When he steps aside, Sales will be succeeded by Cerberus' own choice as chief executive -- Samuel Duncan, the former CEO of OfficeMax and Shopko.
Supervalu has been in a tailspin the past few years, battered by lower-priced competitors and weakened by the legacy of a blockbuster 2006 deal for several large grocery chains. That deal was essentially unwound by the deal with Cerberus.
By July, Supervalu's stock was trading below $3, a low not seen in at least 30 years. The company put itself up for sale in July, and soon thereafter, the board fired Herkert, who had been CEO since May 2009.
Sales is the retired CEO of Canadian Tire, one of Canada's largest retailers. As Supervalu's new CEO, he was granted a base salary that was $650,000 more than Herkert's base pay of $850,000.

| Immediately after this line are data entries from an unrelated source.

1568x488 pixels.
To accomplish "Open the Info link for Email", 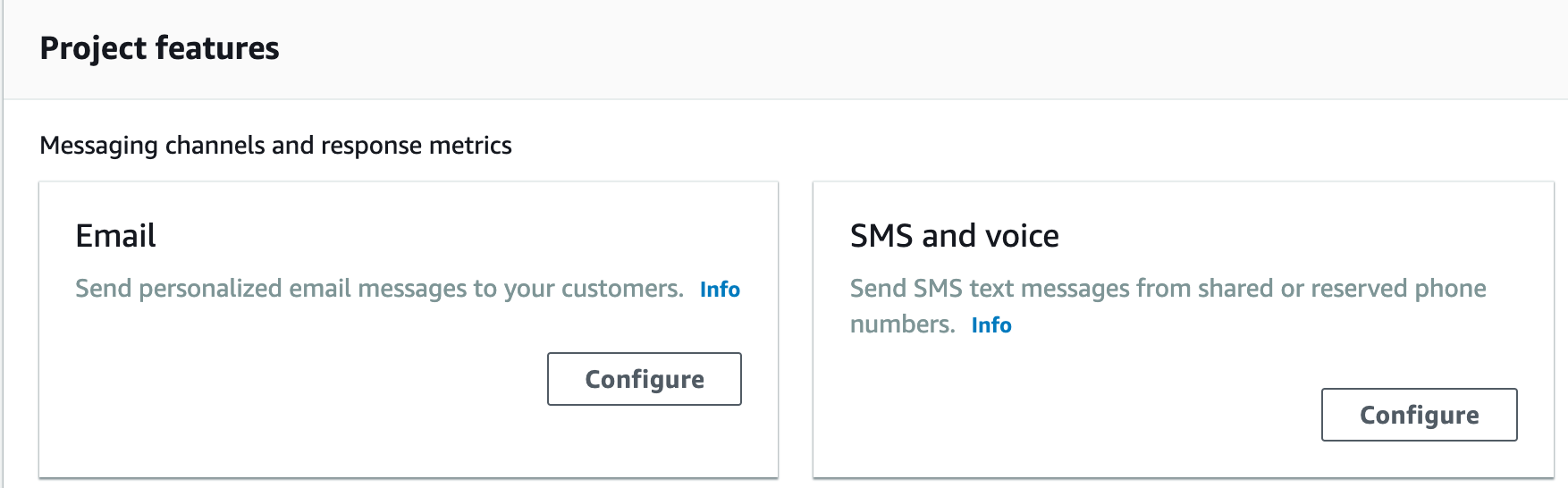I will point(720,290).
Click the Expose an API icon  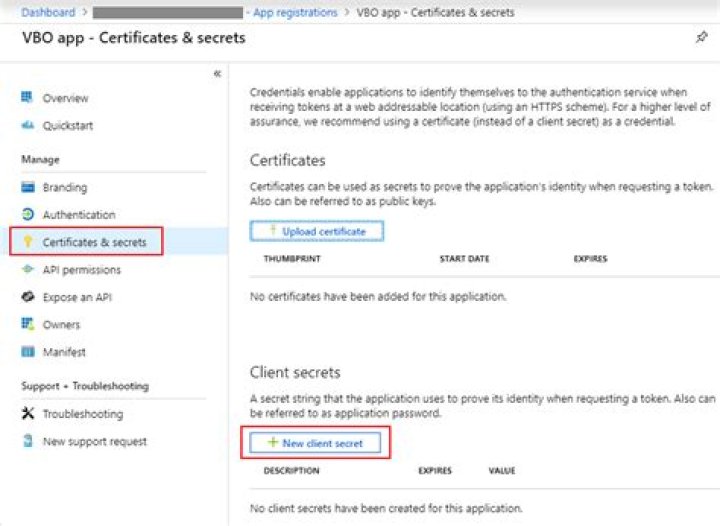coord(28,297)
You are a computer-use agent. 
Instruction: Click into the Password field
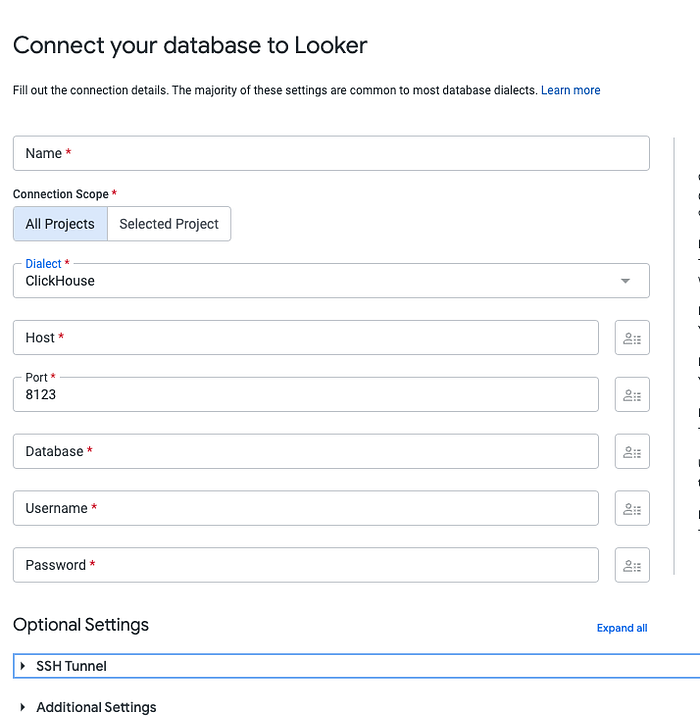[x=306, y=565]
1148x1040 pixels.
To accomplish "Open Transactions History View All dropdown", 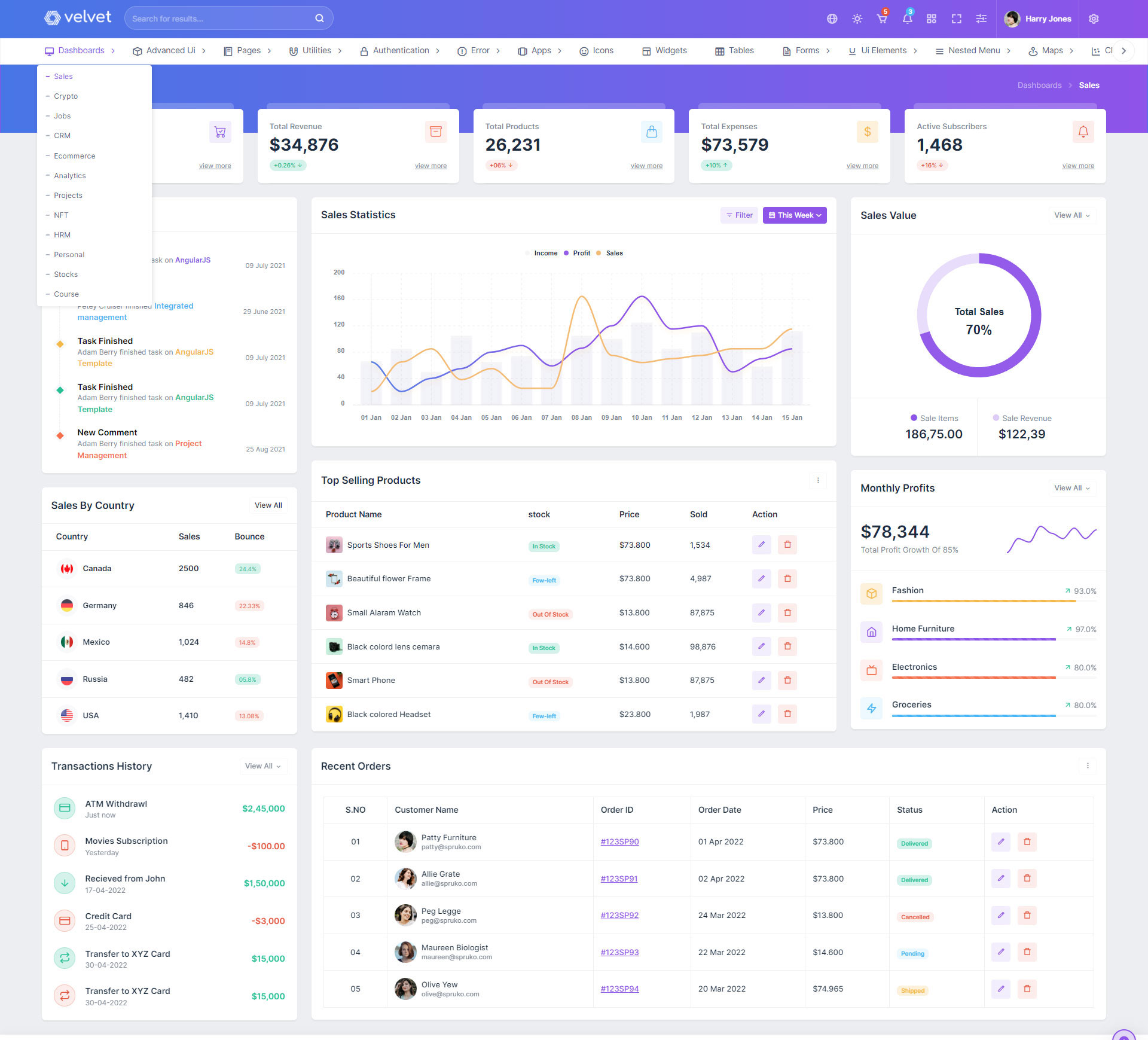I will (262, 766).

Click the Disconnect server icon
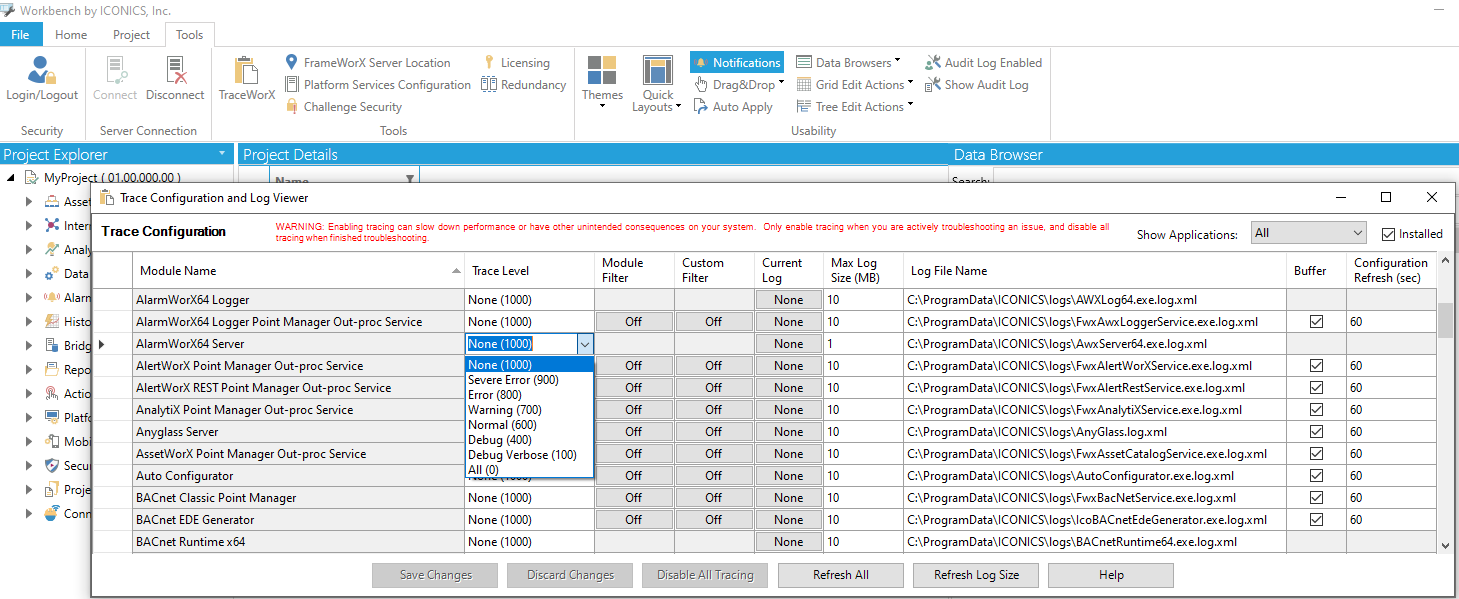[x=175, y=72]
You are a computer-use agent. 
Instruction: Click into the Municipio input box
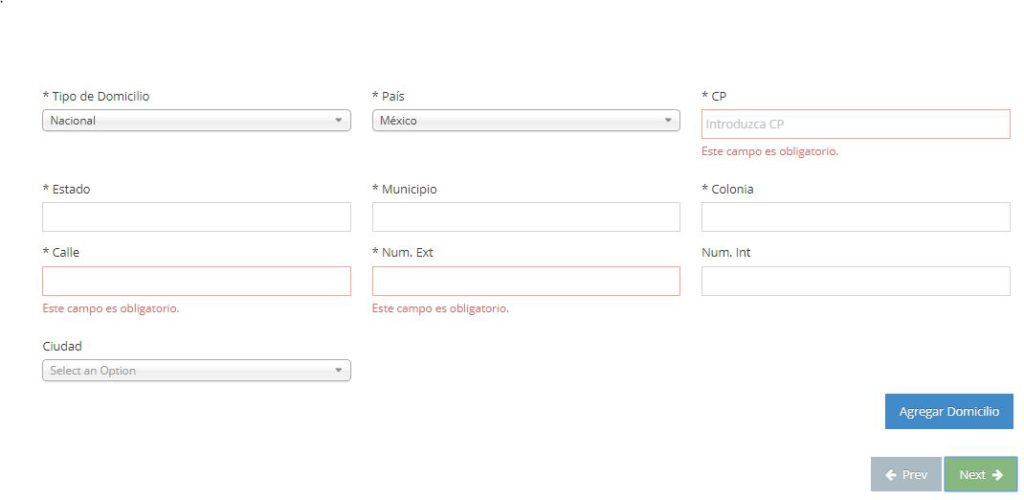click(x=526, y=217)
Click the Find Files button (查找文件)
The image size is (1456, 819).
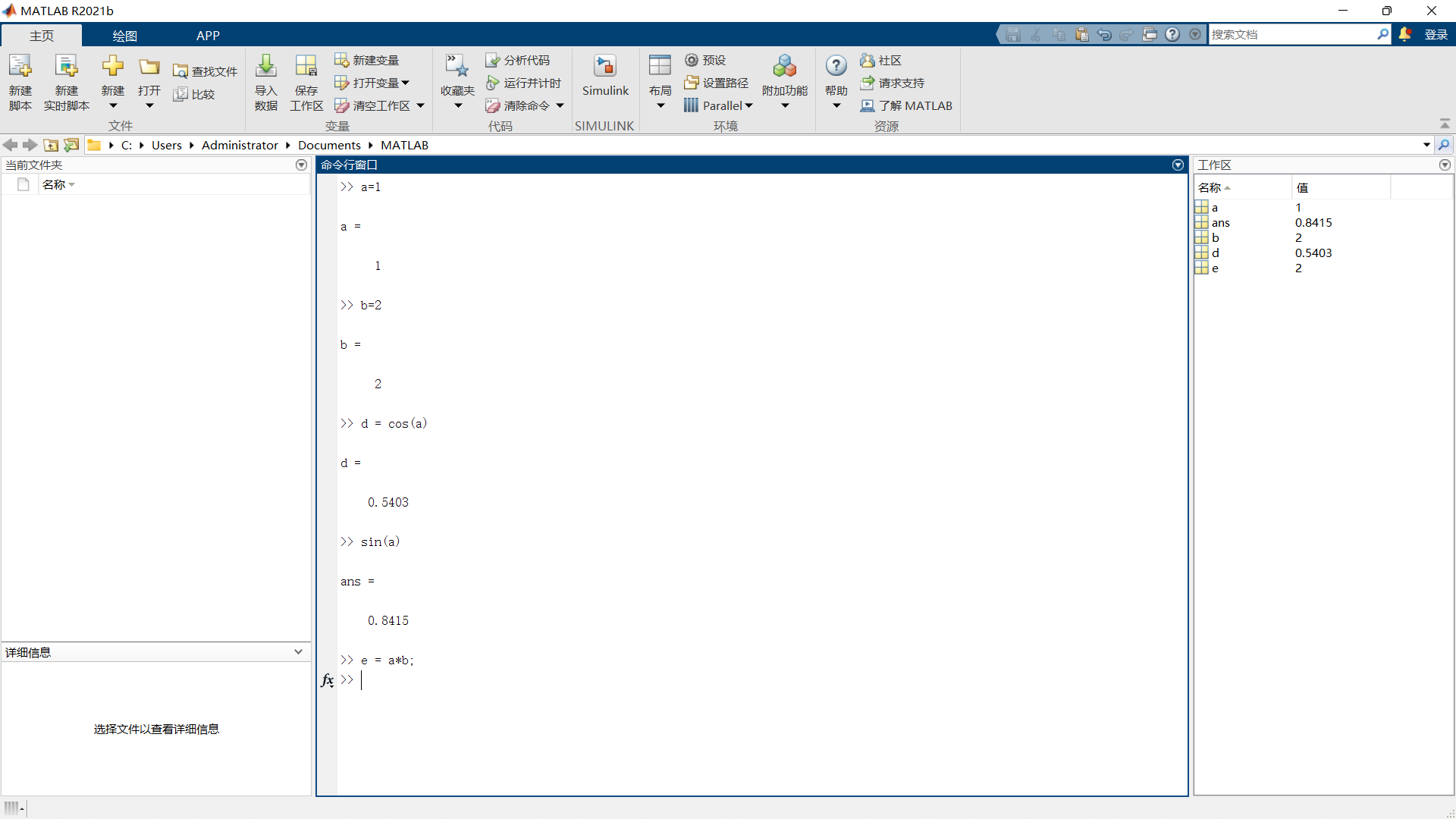tap(205, 71)
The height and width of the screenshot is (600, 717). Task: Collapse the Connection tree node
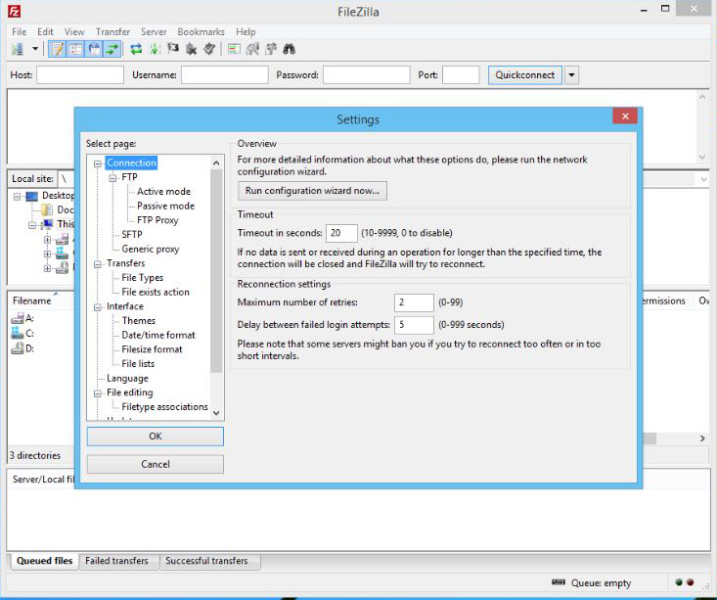click(98, 163)
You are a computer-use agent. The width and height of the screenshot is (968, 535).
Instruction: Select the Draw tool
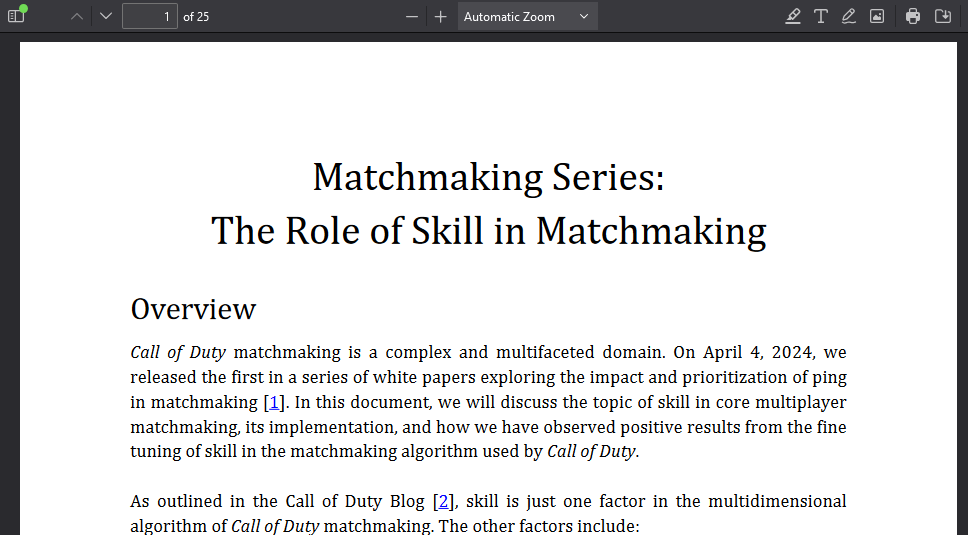pos(849,16)

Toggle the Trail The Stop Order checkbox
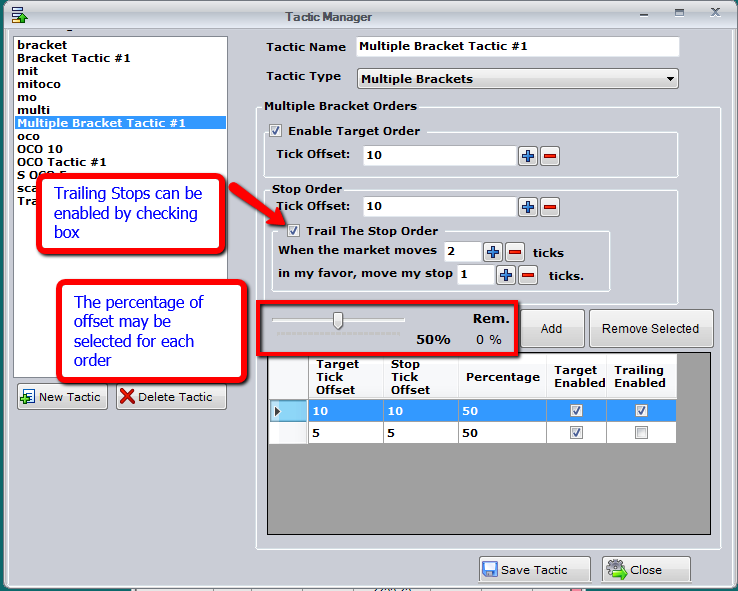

Duncan, the new CEO also will get $1.5 million in base annual salary, though he will preside over a smaller company that will produce roughly half of the revenues it once did when Herkert ran it. And it is likely to be shedding more employees after rounds of layoffs.
With Supervalu selling its Albertsons, Jewel, Acme and Shaw's chains, less corporate support staff is likely to be needed. The "remaining" Supervalu can reduce corporate overhead by about 30 percent, according to a recent report by Karen Short, an analyst at BMO Capital Markets.